### What is being asked
Copy out all lines of the records in which the word "green" appears.
[Source data Boundary: Start]
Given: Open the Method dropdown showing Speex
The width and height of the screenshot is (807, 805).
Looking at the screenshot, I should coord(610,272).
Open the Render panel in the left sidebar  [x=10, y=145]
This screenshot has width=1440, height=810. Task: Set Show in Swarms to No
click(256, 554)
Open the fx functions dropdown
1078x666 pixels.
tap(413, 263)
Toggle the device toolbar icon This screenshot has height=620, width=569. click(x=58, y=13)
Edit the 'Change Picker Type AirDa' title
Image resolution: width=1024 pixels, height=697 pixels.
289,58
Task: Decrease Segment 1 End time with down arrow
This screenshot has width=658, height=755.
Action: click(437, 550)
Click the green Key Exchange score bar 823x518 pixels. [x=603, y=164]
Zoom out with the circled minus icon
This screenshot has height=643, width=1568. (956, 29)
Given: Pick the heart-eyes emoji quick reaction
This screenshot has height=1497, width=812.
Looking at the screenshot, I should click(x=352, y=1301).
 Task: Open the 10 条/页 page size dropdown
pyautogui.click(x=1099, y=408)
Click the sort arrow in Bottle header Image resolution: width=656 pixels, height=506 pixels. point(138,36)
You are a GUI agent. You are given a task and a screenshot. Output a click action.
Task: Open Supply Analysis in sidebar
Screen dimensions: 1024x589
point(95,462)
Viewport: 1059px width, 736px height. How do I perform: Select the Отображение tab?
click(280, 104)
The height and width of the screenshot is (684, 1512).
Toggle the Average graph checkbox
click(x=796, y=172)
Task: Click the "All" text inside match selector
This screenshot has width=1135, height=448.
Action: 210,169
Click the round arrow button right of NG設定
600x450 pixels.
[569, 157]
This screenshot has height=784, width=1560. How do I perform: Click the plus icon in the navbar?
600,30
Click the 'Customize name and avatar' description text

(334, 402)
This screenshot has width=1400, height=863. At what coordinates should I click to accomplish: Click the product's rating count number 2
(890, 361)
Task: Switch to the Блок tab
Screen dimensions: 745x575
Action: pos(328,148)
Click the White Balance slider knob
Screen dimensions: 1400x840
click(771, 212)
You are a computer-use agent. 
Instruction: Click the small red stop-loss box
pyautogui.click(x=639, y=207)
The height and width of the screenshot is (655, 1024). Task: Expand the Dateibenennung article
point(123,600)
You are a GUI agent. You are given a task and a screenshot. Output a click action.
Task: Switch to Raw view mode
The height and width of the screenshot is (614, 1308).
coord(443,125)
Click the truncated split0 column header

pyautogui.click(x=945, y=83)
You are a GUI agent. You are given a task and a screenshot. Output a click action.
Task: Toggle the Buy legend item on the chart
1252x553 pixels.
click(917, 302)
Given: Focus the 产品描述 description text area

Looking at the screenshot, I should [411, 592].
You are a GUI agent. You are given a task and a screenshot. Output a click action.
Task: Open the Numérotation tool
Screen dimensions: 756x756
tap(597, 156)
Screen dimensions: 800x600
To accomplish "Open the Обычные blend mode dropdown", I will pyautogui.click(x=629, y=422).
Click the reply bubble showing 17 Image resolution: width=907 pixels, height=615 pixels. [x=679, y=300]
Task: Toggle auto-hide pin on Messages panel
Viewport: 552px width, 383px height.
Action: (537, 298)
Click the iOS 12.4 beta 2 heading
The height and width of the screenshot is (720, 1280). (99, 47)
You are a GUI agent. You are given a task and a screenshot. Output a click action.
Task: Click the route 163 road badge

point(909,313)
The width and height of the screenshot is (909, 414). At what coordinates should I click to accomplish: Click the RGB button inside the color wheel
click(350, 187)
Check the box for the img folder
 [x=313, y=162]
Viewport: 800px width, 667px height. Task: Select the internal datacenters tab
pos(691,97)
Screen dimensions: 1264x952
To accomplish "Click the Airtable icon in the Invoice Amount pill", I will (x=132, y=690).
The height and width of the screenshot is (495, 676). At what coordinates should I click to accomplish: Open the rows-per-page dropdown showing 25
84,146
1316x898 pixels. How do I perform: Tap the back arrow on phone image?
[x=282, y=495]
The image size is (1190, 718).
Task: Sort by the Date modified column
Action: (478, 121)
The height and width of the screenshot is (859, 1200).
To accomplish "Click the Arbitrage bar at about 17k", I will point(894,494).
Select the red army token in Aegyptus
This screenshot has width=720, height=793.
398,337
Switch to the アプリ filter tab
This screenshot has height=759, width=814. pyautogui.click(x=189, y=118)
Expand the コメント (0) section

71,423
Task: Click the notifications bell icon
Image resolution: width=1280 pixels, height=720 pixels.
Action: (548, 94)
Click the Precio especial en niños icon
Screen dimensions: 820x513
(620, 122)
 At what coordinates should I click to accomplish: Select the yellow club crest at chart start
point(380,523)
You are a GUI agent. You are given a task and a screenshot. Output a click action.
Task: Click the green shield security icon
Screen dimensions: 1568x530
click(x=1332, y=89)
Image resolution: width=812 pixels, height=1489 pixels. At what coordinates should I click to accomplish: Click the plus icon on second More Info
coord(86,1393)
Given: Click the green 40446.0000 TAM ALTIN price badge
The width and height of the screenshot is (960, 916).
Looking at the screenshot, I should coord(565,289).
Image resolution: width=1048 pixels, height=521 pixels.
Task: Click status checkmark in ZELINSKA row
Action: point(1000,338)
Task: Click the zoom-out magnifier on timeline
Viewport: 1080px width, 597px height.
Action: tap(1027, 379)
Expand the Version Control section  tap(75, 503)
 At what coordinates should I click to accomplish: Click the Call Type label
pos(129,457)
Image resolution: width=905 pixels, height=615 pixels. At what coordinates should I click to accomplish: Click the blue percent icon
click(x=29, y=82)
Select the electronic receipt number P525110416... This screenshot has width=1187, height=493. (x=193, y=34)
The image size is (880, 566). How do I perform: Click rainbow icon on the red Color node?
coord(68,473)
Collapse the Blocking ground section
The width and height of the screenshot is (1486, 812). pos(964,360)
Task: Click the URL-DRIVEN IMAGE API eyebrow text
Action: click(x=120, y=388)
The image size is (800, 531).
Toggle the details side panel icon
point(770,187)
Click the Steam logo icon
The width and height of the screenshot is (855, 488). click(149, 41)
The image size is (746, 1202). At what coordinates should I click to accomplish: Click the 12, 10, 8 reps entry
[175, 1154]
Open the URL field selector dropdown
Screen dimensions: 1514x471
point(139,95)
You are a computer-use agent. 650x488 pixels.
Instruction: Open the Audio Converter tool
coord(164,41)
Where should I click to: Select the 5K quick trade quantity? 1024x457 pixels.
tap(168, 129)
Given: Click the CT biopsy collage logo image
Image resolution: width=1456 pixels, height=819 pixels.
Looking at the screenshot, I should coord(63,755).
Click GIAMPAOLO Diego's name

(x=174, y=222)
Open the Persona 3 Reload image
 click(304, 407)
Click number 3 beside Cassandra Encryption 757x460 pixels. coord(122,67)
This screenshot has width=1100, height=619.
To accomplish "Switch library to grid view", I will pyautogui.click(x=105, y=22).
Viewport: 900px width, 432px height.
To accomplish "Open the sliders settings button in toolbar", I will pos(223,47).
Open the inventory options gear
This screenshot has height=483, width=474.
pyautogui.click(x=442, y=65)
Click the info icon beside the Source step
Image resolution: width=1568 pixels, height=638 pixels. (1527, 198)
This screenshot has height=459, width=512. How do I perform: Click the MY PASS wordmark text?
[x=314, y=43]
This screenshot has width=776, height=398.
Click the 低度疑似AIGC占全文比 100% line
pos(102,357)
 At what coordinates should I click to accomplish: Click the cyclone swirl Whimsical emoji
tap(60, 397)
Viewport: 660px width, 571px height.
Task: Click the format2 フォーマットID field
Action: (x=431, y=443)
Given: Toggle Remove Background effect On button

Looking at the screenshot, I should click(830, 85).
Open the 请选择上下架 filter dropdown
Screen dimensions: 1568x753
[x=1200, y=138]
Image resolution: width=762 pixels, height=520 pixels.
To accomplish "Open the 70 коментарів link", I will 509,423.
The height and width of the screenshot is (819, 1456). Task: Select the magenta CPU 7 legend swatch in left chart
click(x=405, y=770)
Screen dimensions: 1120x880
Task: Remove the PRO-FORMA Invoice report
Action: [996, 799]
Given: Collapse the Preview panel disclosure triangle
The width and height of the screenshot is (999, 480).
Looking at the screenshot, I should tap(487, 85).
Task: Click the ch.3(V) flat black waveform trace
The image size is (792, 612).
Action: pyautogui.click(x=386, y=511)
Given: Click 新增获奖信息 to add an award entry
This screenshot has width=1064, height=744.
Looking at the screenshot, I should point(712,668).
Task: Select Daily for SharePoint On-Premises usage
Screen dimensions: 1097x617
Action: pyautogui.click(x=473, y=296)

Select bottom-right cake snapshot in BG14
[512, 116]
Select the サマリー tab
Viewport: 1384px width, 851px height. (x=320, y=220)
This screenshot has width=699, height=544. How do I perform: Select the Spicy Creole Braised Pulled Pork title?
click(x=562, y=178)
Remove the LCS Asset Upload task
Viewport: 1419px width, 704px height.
[Source data Boundary: End]
### Answer for this exercise
Click the green Key Exchange score bar 823x518 pixels. [x=603, y=164]
Task: Click the green shield security icon
Given: Click the green 40446.0000 TAM ALTIN price badge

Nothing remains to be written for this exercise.